— start of Given entries —

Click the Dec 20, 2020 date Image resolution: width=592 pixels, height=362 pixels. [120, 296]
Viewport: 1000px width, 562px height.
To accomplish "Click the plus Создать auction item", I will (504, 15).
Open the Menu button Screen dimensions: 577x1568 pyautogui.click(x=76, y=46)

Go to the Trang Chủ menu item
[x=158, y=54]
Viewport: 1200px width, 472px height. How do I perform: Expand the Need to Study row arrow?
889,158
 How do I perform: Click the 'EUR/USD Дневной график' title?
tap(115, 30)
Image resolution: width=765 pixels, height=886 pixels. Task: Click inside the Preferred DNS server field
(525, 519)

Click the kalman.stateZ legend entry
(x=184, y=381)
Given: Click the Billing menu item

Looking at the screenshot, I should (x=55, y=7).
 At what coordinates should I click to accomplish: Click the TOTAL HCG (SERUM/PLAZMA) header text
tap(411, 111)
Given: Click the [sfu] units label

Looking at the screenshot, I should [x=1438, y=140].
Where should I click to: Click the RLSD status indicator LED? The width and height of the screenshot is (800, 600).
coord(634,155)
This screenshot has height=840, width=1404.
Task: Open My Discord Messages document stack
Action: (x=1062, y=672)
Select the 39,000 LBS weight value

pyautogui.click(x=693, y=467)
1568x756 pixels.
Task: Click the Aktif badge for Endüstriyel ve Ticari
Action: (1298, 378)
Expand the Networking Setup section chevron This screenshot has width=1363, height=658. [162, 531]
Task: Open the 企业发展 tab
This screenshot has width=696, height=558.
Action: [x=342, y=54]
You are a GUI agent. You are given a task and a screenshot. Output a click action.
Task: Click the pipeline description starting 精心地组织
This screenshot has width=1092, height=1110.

— end of Given entries —

Rewrite all of the records above as a numbered list, leaving out the blank lines.

1. Click the Dec 20, 2020 date Image resolution: width=592 pixels, height=362 pixels. [120, 296]
2. Viewport: 1000px width, 562px height.
3. To accomplish "Click the plus Создать auction item", I will (504, 15).
4. Open the Menu button Screen dimensions: 577x1568 pyautogui.click(x=76, y=46)
5. Go to the Trang Chủ menu item
6. [x=158, y=54]
7. Viewport: 1200px width, 472px height. How do I perform: Expand the Need to Study row arrow?
8. 889,158
9.  How do I perform: Click the 'EUR/USD Дневной график' title?
10. tap(115, 30)
11. Image resolution: width=765 pixels, height=886 pixels. Task: Click inside the Preferred DNS server field
12. (525, 519)
13. Click the kalman.stateZ legend entry
14. (x=184, y=381)
15. Given: Click the Billing menu item
16. Looking at the screenshot, I should (x=55, y=7).
17.  At what coordinates should I click to accomplish: Click the TOTAL HCG (SERUM/PLAZMA) header text
18. tap(411, 111)
19. Given: Click the [sfu] units label
20. Looking at the screenshot, I should [x=1438, y=140].
21. Where should I click to: Click the RLSD status indicator LED? The width and height of the screenshot is (800, 600).
22. coord(634,155)
23. This screenshot has height=840, width=1404.
24. Task: Open My Discord Messages document stack
25. Action: (x=1062, y=672)
26. Select the 39,000 LBS weight value
27. pyautogui.click(x=693, y=467)
28. 1568x756 pixels.
29. Task: Click the Aktif badge for Endüstriyel ve Ticari
30. Action: (1298, 378)
31. Expand the Networking Setup section chevron This screenshot has width=1363, height=658. [162, 531]
32. Task: Open the 企业发展 tab
33. This screenshot has width=696, height=558.
34. Action: [x=342, y=54]
35. You are a GUI agent. You are given a task and a screenshot. Output a click action.
36. Task: Click the pipeline description starting 精心地组织
37. This screenshot has width=1092, height=1110.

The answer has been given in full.